By "you're" I thought he meant "a developer" because the context of my original post was that I am playing the games, not developing on them or testing them, and he would have no idea what level of device I was using.

I'm using a Droid Razr Maxx and a Nexus 7, and they have better specs than my iPad 4; I thought mentioning the fact that the Android devices I'm using have better specs than the iOS device that runs them faster was adequate.

As an aside, I'm curious what games are slow for you on Android. I don't play mobile games much, but I haven't had trouble with performance in quite a while. The games I had trouble with a couple years ago have all been from EA or Gameloft. Their games seemed very buggy and unstable at the time (2011ish).

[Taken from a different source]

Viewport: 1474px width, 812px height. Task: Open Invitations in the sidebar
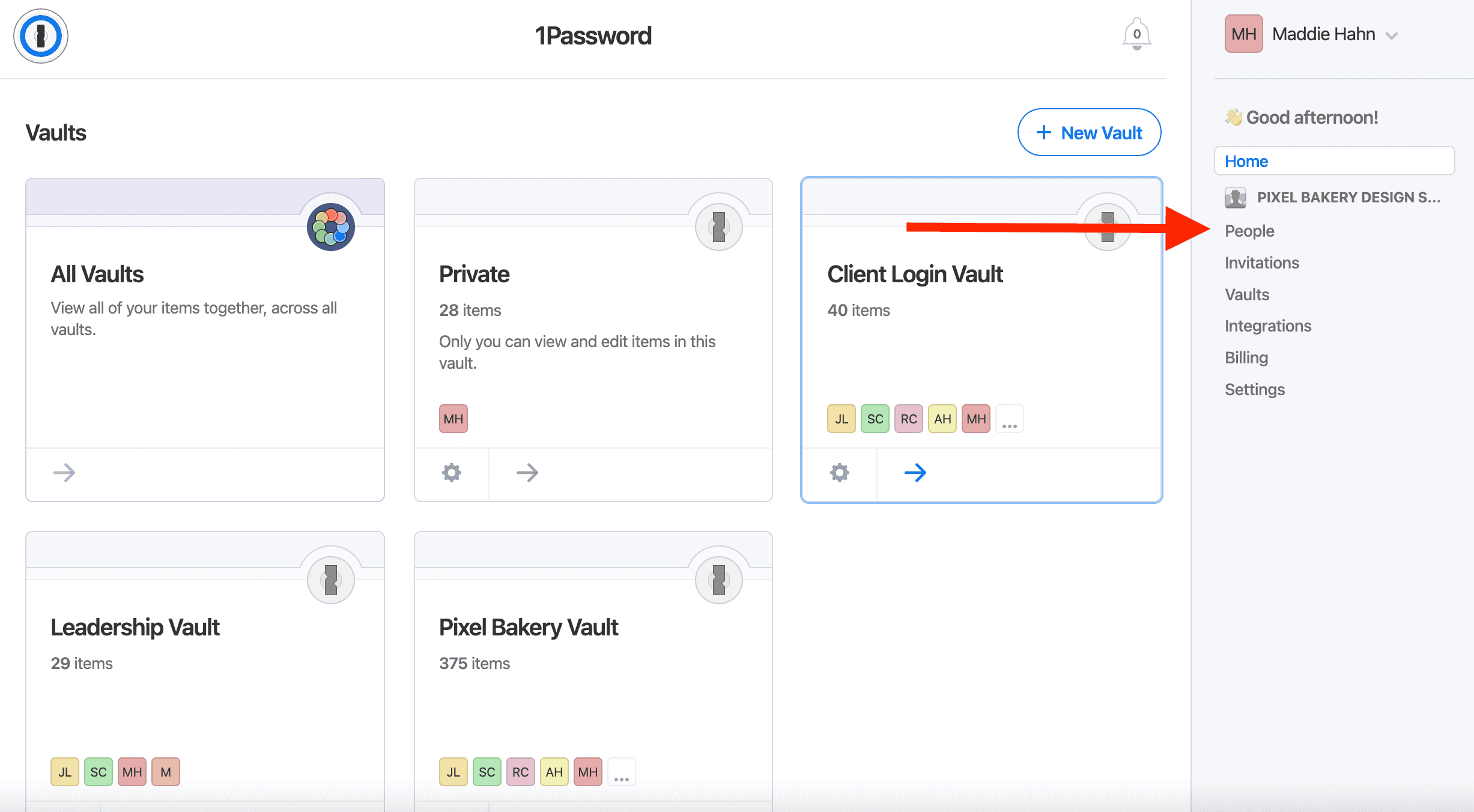[x=1262, y=263]
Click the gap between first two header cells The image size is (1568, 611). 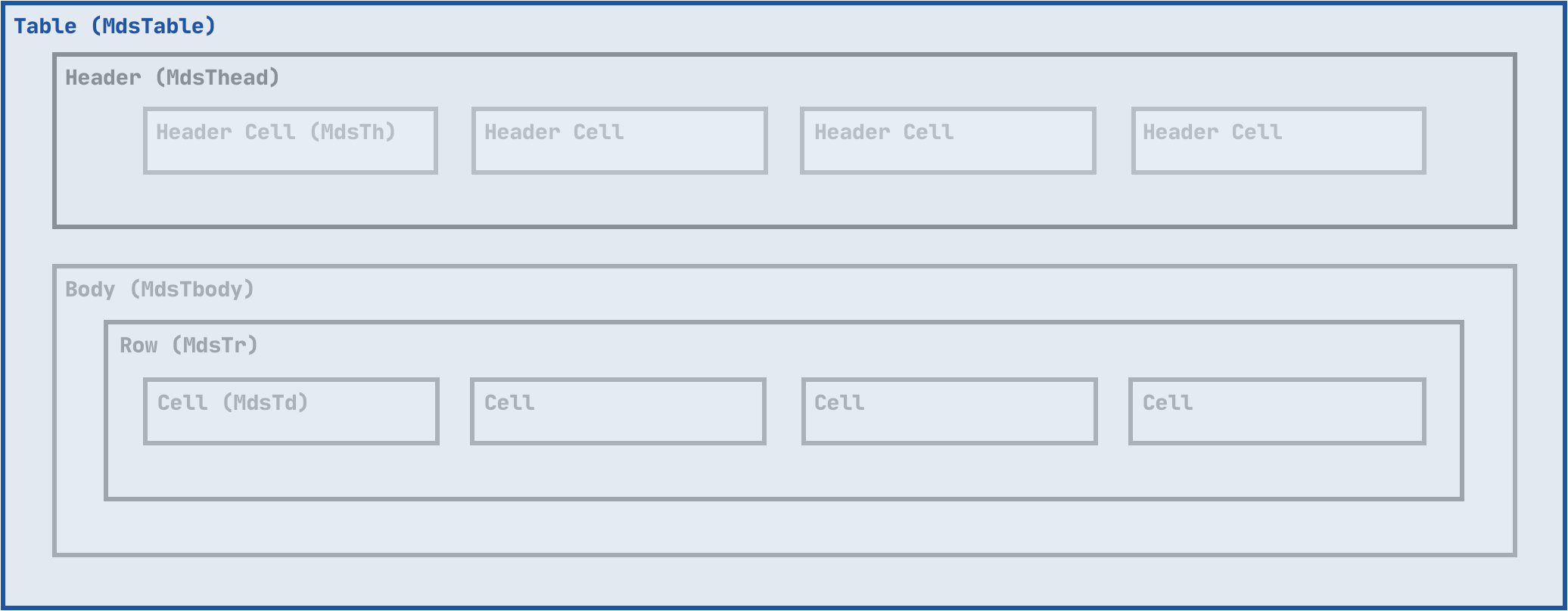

The games that I play now that run slow on Android but not iOS (with lesser specs) are Samurai Siege, Total Conquest, and Throne Rush. I don't remember the other ones I had trouble with but I remember Android had trouble for most games that ran fine on iOS. The EA games have always run fast for me.

I'm not a developer. But, as I understand it, the iOS and Android code bases are completely incompatible. There is no "converting" iOS code to Android. A completely separate version has to be built for each platform.

I know they're incompatible but that doesn't mean you can't code a fast game for both OSs. My question is what exactly is the reason for the poor behavior on a faster Android: bad coding or inherent flaws to Android or Java?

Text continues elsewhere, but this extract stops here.